Nous eûmes toutes les peines du monde à le sortir de l'eau, pour lui couper la tête et prendre les défenses, qui malheureusement ne pesaient chacune qu'environ douze kilogrammes.

Deux jours après, au même endroit, nous donnions la chasse à deux autres éléphants qui, criblés de balles, se réfugièrent dans l'île. Nous nous mîmes à leur poursuite.

Les arbres, le sentier, les herbes où nous passions étaient couverts de sang, et nos vêtements blancs, au bout de quelques instants, étaient devenus complètement rouges.

Par intervalles nous rencontrions un grand espace où l'herbe était foulée et comme écrasée et où des arbustes jonchaient la terre, violemment arrachés; là, les énormes pachydermes avaient dû, dans leur fuite, s'arrêter un instant ou tomber de lassitude et de faiblesse occasionnées par la douleur et la perte de sang; de grandes flaques en effet se voyaient piétinées et ayant éclaboussé les herbes tout autour; puis la fuite reprenait reconnaissable à de larges trouées dans la végétation, formant des zig-zags, des allées et venues au hasard.

Évidemment les éléphants avaient été sérieusement blessés et cette idée activait l'ardeur de notre poursuite.

Réception dans une case, à Ouosso.

En dehors, en effet, du plaisir et des émotions que procure cette sorte de chasse, on y trouverait certainement un grand intérêt à cause des défenses de l'animal qui, suivant son âge et la qualité de l'ivoire qui les forme, sont quelquefois d'un très grand prix.

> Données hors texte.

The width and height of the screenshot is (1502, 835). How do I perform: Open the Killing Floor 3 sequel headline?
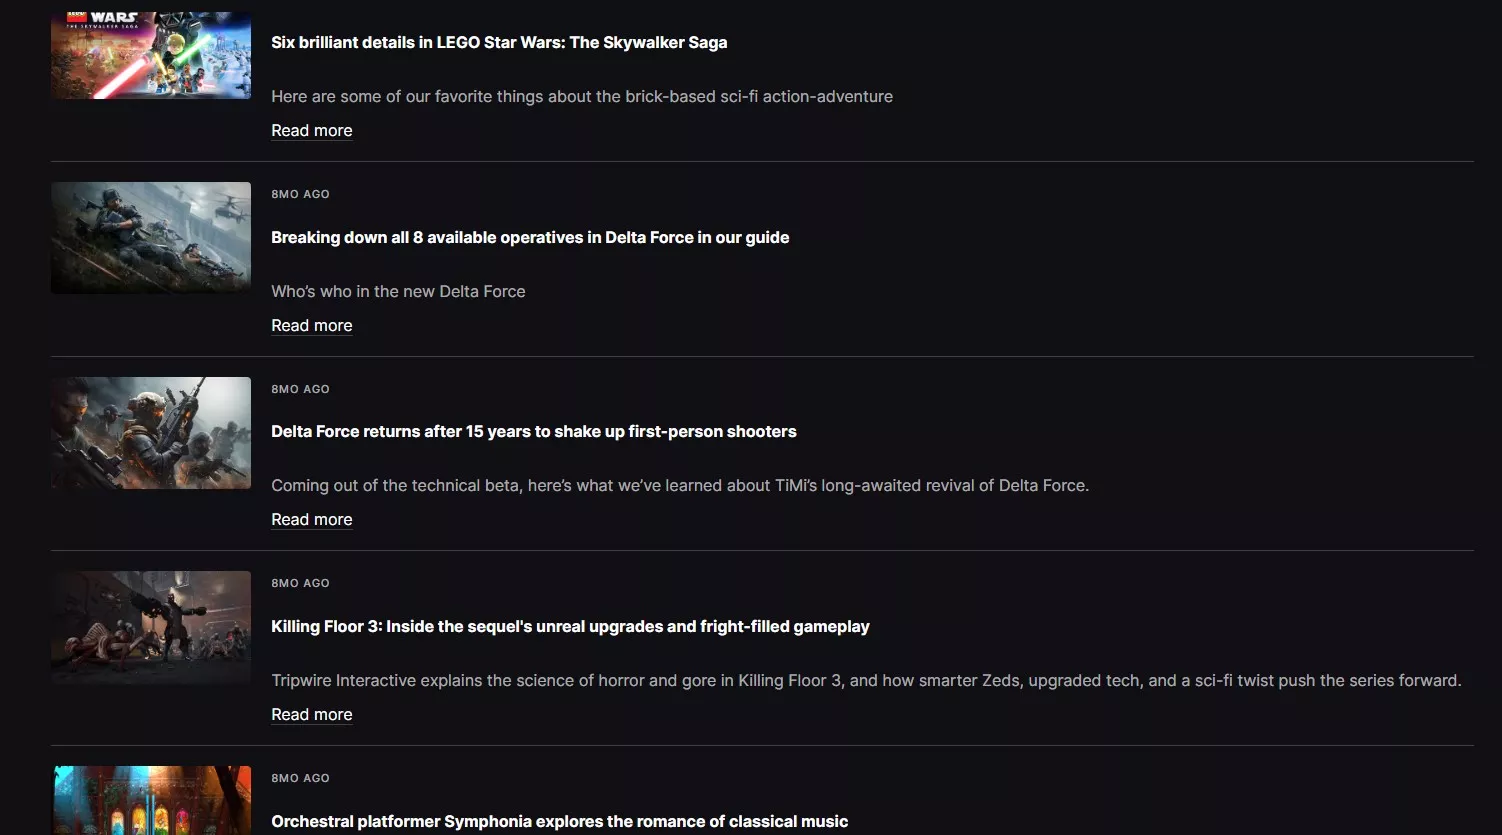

Chemin faisant nous nous rappelions toutes les histoires de chasses d'éléphants que nous avions lues ou dont nous avions entendu parler et des visions d'animaux blessés nous traversaient la tête, qui devenus furieux par la poursuite se retournaient contre les chasseurs, les foulant aux pieds, les saisissant avec leur trompe, les lançant en l'air et les déchirant avec leurs défenses.